Walcoff: St. Mary’s benefits from the Down Under pipeline

Who needs players from traditional basketball hotbeds to build a strong college program?

Almost half of the St. Mary’s men’s team playing Baylor on Friday in Houston in the South Regional of the NCAA Tournament hail from Australia. Yes, Down Under, where hoops take a huge back seat to Aussie Rules Football, soccer, rugby, swimming, surfing and probably grilling shrimp on the barbie.

But thanks to the Australian Institute of Sport, where five current Gaels honed their skills in a full-immersion, high-intensity training ground for teenagers, St. Mary’s is in the Sweet 16.

The Aussie pipeline started innocently enough in 2001 when coach Randy Bennett took over a program coming off a 2-27 season. Told of a hotshot Australian who was interested in playing in America, sight unseen Bennett said: “Why not.
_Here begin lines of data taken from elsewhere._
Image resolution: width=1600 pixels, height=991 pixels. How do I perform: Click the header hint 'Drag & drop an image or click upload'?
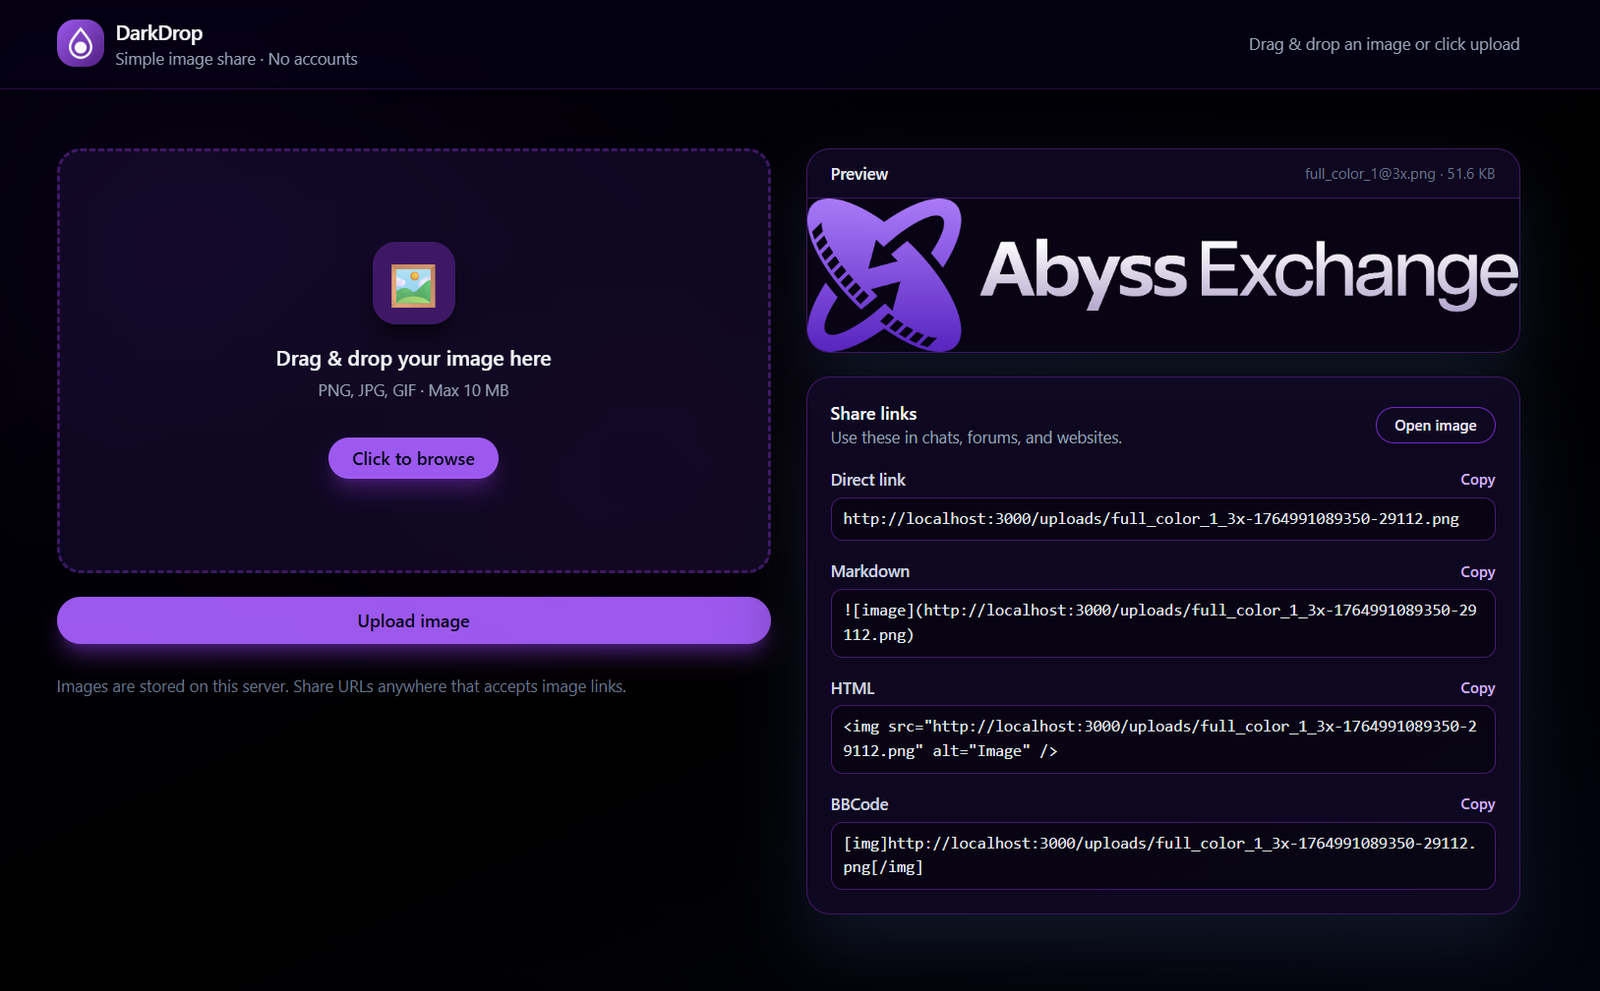click(1383, 44)
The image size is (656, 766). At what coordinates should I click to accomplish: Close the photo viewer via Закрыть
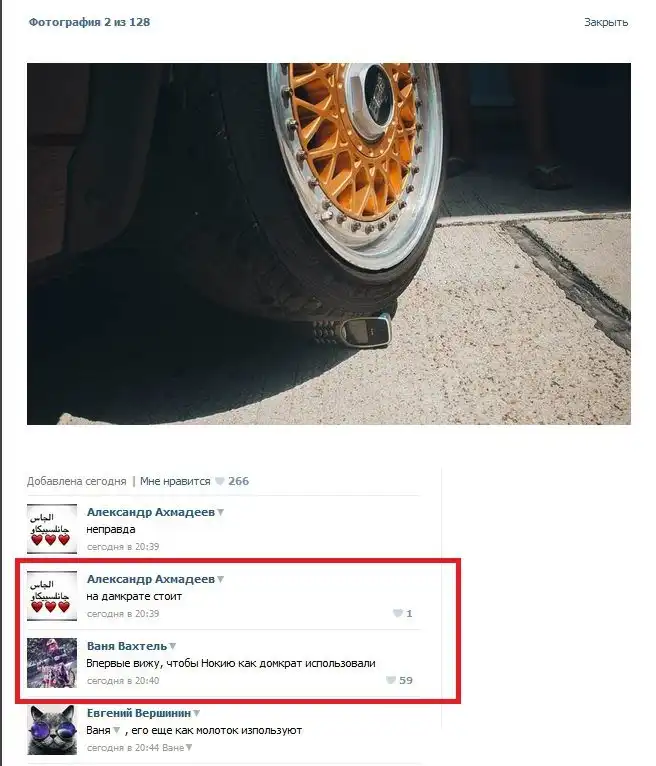[606, 22]
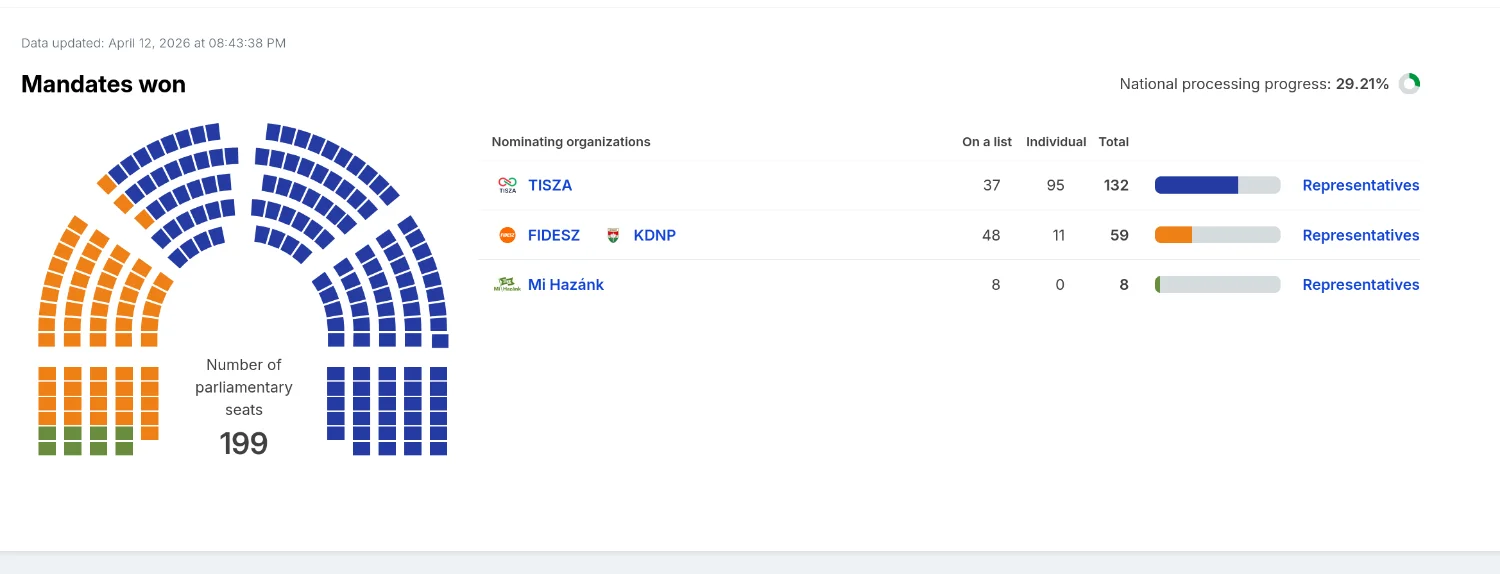Select the KDNP party name link
This screenshot has width=1500, height=574.
[654, 235]
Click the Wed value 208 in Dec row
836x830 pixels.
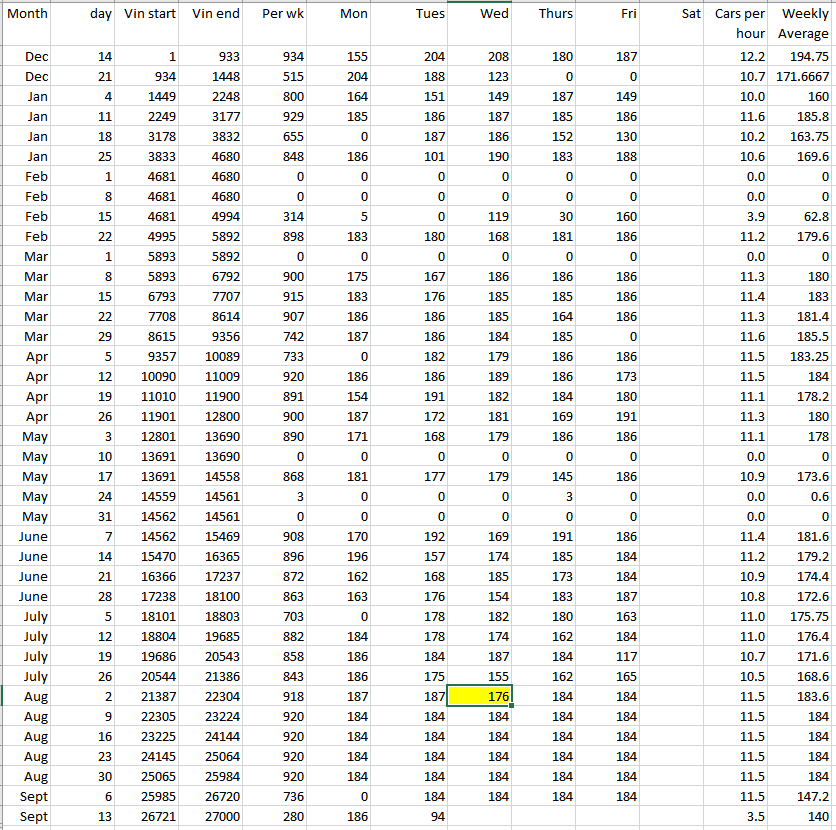pos(480,57)
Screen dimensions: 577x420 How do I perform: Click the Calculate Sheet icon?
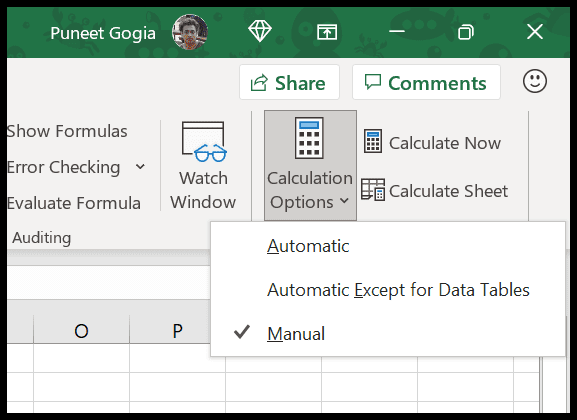tap(373, 190)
Maybe he can help us win four games next season.”

The Gaels won nine games, and the following year, Adam Capehorn encouraged his friend Daniel Kickert to join him. Kickert not only went on to become the Gaels’ all-time leading scorer, his success paved the way for a host of fellow Aussies to come to Moraga, including Portland Trail Blazers rookie Patty Mills.

This year’s most promising import is freshman point guard Matt Dellavedova, who is averaging 10 points while playing every minute of the Gaels’ tourney wins over Richmond and Villanova. The scrappy, 6-foot-4 Dellavedova seems unfazed by the pressures of March Madness.
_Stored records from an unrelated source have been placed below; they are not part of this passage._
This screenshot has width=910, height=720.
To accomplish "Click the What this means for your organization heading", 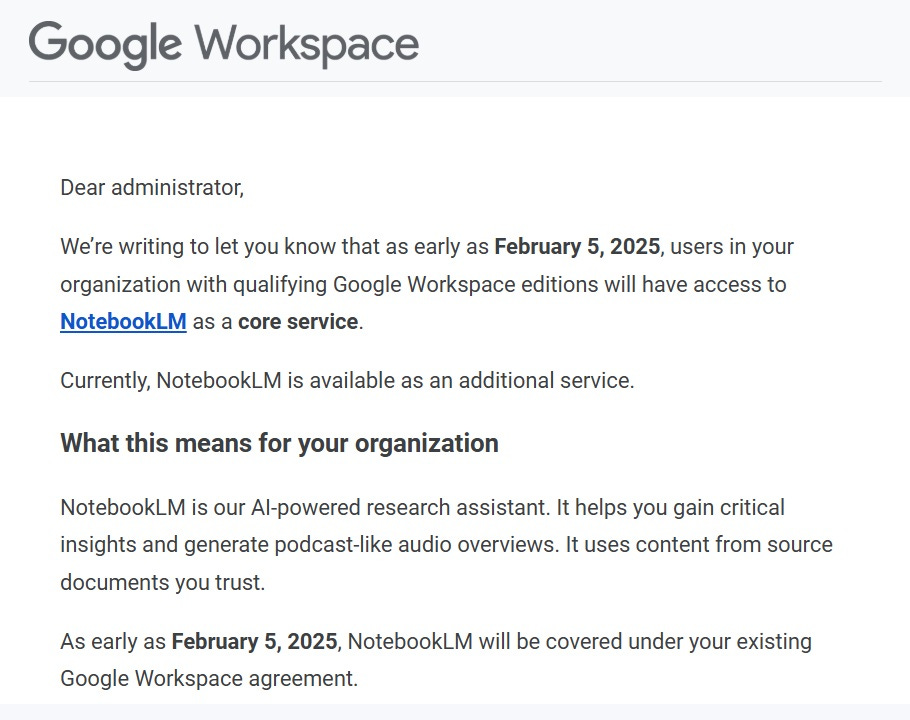I will coord(278,443).
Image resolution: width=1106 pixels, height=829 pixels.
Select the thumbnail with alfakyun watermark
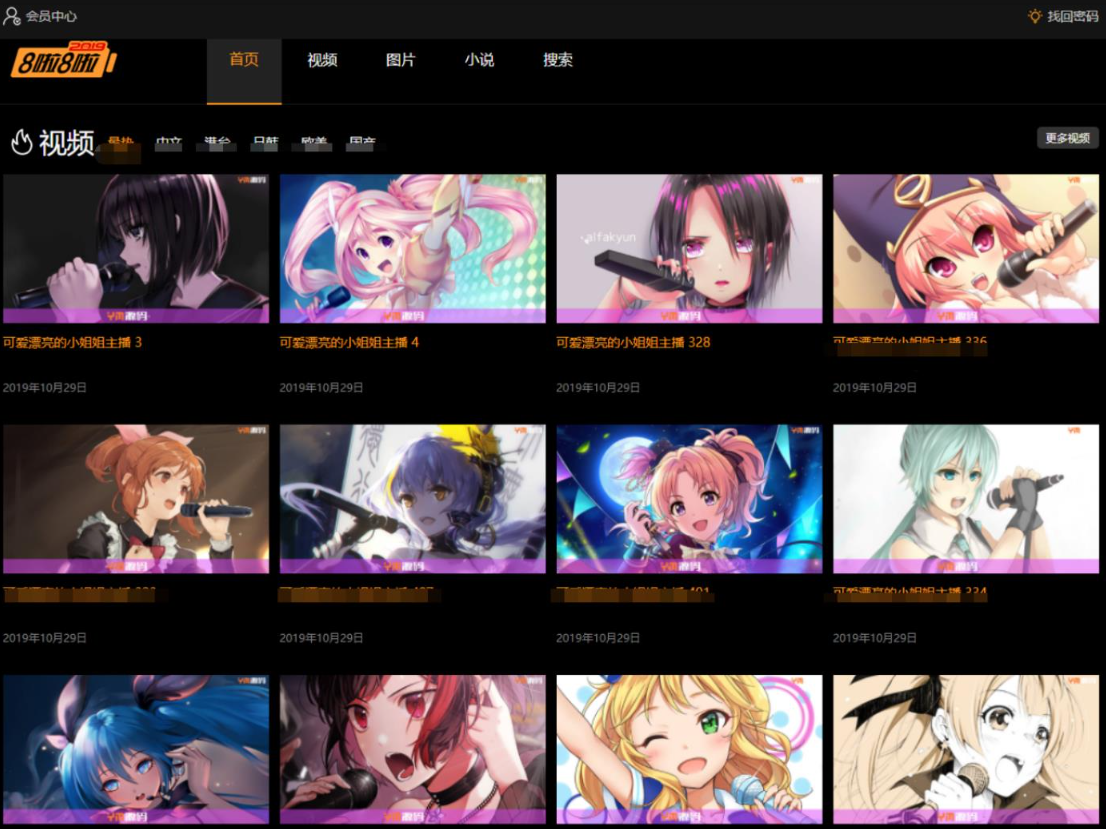[x=689, y=247]
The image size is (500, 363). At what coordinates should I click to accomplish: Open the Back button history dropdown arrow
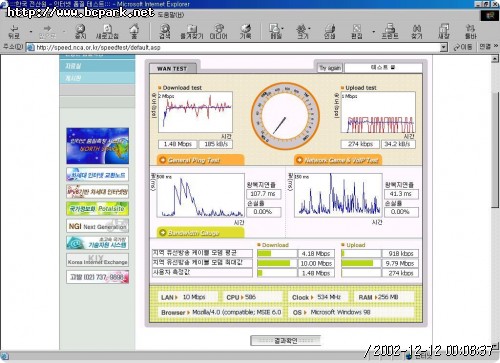[x=31, y=32]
Senior Ben Allen (6-11), averaging six points and seven rebounds in the NCAAs, said most of his younger Aussie mates had no clue that Villanova had been the nation’s top-ranked team earlier in the season. Or as Bennett told the Gaels before playing the Wildcats and their half a dozen McDonald’s High School All-Americans, “it was the Mickey Ds versus the Hungry Jacks, that’s the burger place in Australia. Our guys didn’t know about McDonald’s basketball awards.”

Of course, the biggest reason St. Mary’s is still playing is center Omar Samhan, whose 30.5 ppg average is tops in the tournament.

When I told the 6-11, 260-pound Samhan that he’s the best big man in the Bay Area, including the Warriors he said: “Thanks, but that’s not saying much.”

After the season, Samhan will be working with a personal trainer in hopes of getting even more fit to make it in the NBA. Scouts are divided about his prospects, but what Samhan admittedly lacks in athleticism, he more than makes up for in toughness, shooting touch, footwork and game smarts.

Tragic story

As Gunnar Sandberg, a 16-year-old student at Marin Catholic High School, battles for his life after getting hit in the temple by a line drive in a practice game two weeks ago, perhaps the focus shouldn’t be on whether metal bats should be banned, but rather why pitchers don’t wear helmets.

Scientists estimate that a batted ball travels about 100 mph, but only about 4 mph faster off an aluminum bat than a wood one. Batters have always worn protective head gear at the plate, and it’s time to provide equal protection to those who toe the rubber on the mound.